*** Opening Data shown ***
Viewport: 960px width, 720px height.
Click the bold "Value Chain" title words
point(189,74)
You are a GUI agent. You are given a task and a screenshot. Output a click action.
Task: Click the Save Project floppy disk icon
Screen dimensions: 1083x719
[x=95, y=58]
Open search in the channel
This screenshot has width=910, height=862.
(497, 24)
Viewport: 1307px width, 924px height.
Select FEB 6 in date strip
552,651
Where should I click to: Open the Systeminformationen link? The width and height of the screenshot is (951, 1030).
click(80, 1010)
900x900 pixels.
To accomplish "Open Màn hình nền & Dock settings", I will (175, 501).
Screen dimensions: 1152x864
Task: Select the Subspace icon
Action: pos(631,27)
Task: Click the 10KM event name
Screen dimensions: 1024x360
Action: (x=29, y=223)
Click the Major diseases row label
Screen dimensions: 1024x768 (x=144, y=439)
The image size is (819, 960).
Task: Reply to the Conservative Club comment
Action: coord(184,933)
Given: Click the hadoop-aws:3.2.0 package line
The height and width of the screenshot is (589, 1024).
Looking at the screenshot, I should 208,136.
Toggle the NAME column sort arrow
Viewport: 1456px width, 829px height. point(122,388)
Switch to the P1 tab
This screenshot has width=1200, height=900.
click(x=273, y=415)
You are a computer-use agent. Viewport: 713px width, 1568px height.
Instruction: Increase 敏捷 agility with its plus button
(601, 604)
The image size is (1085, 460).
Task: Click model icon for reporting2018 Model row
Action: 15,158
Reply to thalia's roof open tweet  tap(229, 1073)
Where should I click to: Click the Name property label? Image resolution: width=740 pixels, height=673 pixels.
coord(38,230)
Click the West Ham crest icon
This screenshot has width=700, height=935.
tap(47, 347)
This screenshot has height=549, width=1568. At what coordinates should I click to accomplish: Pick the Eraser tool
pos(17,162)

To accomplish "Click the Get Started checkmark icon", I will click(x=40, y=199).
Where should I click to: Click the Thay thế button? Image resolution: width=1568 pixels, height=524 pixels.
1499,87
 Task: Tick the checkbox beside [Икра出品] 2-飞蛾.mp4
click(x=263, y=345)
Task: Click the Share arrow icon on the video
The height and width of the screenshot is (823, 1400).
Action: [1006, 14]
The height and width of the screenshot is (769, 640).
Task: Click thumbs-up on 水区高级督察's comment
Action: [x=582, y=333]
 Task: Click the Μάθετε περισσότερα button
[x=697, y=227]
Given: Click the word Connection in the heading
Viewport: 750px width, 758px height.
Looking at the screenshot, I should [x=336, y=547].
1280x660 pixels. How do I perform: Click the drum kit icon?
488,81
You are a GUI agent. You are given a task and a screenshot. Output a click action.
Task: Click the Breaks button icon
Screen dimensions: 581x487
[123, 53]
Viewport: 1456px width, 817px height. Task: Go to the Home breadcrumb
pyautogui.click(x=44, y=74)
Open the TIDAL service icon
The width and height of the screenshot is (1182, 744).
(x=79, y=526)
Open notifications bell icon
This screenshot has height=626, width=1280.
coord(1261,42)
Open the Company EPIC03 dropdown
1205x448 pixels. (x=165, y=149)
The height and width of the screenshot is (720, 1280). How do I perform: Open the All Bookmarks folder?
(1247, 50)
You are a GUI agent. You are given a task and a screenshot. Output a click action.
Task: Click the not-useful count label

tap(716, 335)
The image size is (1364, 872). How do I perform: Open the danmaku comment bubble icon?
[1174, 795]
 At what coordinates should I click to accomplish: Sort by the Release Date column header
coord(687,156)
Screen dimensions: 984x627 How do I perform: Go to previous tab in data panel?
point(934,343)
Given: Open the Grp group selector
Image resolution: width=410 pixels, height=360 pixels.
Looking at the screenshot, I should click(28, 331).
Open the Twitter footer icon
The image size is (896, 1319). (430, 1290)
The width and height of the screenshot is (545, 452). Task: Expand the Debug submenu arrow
*** Closing Data shown ***
What the task asks:
Reproduce the data, keeping every line exactly the same.

Output for this task:
Viewport: 960px width, 720px height.
Click the bold "Value Chain" title words
point(189,74)
You are a GUI agent. You are given a task and a screenshot. Output a click action.
Task: Click the Save Project floppy disk icon
Screen dimensions: 1083x719
[x=95, y=58]
Open search in the channel
This screenshot has width=910, height=862.
(497, 24)
Viewport: 1307px width, 924px height.
Select FEB 6 in date strip
552,651
Where should I click to: Open the Systeminformationen link? The width and height of the screenshot is (951, 1030).
click(80, 1010)
900x900 pixels.
To accomplish "Open Màn hình nền & Dock settings", I will (175, 501).
Screen dimensions: 1152x864
Task: Select the Subspace icon
Action: pos(631,27)
Task: Click the 10KM event name
Screen dimensions: 1024x360
Action: (x=29, y=223)
Click the Major diseases row label
Screen dimensions: 1024x768 (x=144, y=439)
The image size is (819, 960).
Task: Reply to the Conservative Club comment
Action: coord(184,933)
Given: Click the hadoop-aws:3.2.0 package line
The height and width of the screenshot is (589, 1024).
Looking at the screenshot, I should 208,136.
Toggle the NAME column sort arrow
Viewport: 1456px width, 829px height. point(122,388)
Switch to the P1 tab
This screenshot has width=1200, height=900.
click(x=273, y=415)
You are a computer-use agent. Viewport: 713px width, 1568px height.
Instruction: Increase 敏捷 agility with its plus button
(601, 604)
The image size is (1085, 460).
Task: Click model icon for reporting2018 Model row
Action: 15,158
Reply to thalia's roof open tweet  tap(229, 1073)
Where should I click to: Click the Name property label? Image resolution: width=740 pixels, height=673 pixels.
coord(38,230)
Click the West Ham crest icon
This screenshot has width=700, height=935.
tap(47, 347)
This screenshot has height=549, width=1568. At what coordinates should I click to accomplish: Pick the Eraser tool
pos(17,162)

To accomplish "Click the Get Started checkmark icon", I will click(x=40, y=199).
Where should I click to: Click the Thay thế button? Image resolution: width=1568 pixels, height=524 pixels.
1499,87
 Task: Tick the checkbox beside [Икра出品] 2-飞蛾.mp4
click(x=263, y=345)
Task: Click the Share arrow icon on the video
The height and width of the screenshot is (823, 1400).
Action: [1006, 14]
The height and width of the screenshot is (769, 640).
Task: Click thumbs-up on 水区高级督察's comment
Action: [x=582, y=333]
 Task: Click the Μάθετε περισσότερα button
[x=697, y=227]
Given: Click the word Connection in the heading
Viewport: 750px width, 758px height.
Looking at the screenshot, I should [x=336, y=547].
1280x660 pixels. How do I perform: Click the drum kit icon?
488,81
You are a GUI agent. You are given a task and a screenshot. Output a click action.
Task: Click the Breaks button icon
Screen dimensions: 581x487
[123, 53]
Viewport: 1456px width, 817px height. Task: Go to the Home breadcrumb
pyautogui.click(x=44, y=74)
Open the TIDAL service icon
The width and height of the screenshot is (1182, 744).
(x=79, y=526)
Open notifications bell icon
This screenshot has height=626, width=1280.
coord(1261,42)
Open the Company EPIC03 dropdown
1205x448 pixels. (x=165, y=149)
The height and width of the screenshot is (720, 1280). How do I perform: Open the All Bookmarks folder?
(1247, 50)
You are a GUI agent. You are given a task and a screenshot. Output a click action.
Task: Click the not-useful count label

tap(716, 335)
The image size is (1364, 872). How do I perform: Open the danmaku comment bubble icon?
[1174, 795]
 At what coordinates should I click to accomplish: Sort by the Release Date column header
coord(687,156)
Screen dimensions: 984x627 How do I perform: Go to previous tab in data panel?
point(934,343)
Given: Open the Grp group selector
Image resolution: width=410 pixels, height=360 pixels.
Looking at the screenshot, I should click(28, 331).
Open the Twitter footer icon
The image size is (896, 1319). (430, 1290)
The width and height of the screenshot is (545, 452). Task: Expand the Debug submenu arrow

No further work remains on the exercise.